• INSTRUCTIONS TO FOLLOW: Reproduce exactly the lines from the one containing "1024x540 pixels. How" through the last line of the data, both ends included.
----
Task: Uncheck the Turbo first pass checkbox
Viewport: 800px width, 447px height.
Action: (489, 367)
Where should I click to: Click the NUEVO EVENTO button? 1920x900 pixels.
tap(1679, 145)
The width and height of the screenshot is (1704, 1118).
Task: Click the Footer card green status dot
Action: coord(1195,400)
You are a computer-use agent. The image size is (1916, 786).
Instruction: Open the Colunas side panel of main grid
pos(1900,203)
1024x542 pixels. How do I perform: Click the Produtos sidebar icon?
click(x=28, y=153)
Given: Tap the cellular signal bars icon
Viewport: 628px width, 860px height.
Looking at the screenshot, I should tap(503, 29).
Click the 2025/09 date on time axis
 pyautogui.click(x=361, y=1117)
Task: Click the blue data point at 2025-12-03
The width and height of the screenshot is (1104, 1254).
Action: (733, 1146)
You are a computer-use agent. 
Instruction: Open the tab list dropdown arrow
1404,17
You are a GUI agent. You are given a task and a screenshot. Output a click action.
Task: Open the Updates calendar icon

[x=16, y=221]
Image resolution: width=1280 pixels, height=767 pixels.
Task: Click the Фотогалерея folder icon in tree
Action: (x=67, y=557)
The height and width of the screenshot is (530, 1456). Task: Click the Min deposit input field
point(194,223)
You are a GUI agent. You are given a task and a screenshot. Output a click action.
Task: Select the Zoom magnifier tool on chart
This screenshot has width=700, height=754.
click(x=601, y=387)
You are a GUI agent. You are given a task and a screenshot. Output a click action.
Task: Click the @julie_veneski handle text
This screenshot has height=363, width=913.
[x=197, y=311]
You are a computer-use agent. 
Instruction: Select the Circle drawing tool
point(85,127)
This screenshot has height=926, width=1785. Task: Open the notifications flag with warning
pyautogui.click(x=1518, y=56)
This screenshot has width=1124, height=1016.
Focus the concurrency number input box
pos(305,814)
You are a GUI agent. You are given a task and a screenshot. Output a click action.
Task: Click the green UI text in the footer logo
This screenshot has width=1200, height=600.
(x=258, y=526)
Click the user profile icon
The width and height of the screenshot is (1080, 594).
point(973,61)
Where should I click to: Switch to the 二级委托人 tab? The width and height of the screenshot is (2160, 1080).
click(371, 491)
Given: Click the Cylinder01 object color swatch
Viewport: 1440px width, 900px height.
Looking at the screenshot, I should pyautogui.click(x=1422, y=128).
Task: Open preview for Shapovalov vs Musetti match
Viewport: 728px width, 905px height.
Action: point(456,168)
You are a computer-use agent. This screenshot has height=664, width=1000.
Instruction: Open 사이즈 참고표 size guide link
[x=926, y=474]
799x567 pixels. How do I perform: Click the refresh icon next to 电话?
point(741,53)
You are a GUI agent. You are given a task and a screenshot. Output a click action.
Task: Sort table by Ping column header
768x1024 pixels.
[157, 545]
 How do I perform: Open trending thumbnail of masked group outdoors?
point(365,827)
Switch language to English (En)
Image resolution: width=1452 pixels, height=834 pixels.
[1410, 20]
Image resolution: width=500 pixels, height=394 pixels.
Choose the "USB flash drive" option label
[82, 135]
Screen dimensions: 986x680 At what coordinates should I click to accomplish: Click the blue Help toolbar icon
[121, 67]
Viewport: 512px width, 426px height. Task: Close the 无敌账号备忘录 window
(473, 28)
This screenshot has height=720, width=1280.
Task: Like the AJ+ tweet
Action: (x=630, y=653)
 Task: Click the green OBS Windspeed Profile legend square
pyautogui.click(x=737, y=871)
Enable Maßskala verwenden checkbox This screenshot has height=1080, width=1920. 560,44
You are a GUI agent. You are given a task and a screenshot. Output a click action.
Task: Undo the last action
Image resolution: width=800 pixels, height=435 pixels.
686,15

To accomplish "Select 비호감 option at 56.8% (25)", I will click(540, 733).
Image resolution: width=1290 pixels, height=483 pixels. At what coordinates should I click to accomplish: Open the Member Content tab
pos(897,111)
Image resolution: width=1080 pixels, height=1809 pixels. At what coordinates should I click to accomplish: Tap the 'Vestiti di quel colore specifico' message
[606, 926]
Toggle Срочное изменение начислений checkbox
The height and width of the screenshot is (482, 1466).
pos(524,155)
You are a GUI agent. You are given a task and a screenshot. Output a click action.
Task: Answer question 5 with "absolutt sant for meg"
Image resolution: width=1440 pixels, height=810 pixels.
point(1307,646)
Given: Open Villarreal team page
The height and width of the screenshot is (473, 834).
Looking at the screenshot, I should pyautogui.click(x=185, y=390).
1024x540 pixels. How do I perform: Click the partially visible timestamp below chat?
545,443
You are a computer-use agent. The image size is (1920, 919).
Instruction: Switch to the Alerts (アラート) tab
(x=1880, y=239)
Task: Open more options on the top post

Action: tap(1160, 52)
----
• SOLUTION BELOW:
1024x540 pixels. How do I perform: Click the partially visible timestamp below chat?
545,443
You are a computer-use agent. The image size is (1920, 919).
Instruction: Switch to the Alerts (アラート) tab
(x=1880, y=239)
Task: Open more options on the top post

Action: tap(1160, 52)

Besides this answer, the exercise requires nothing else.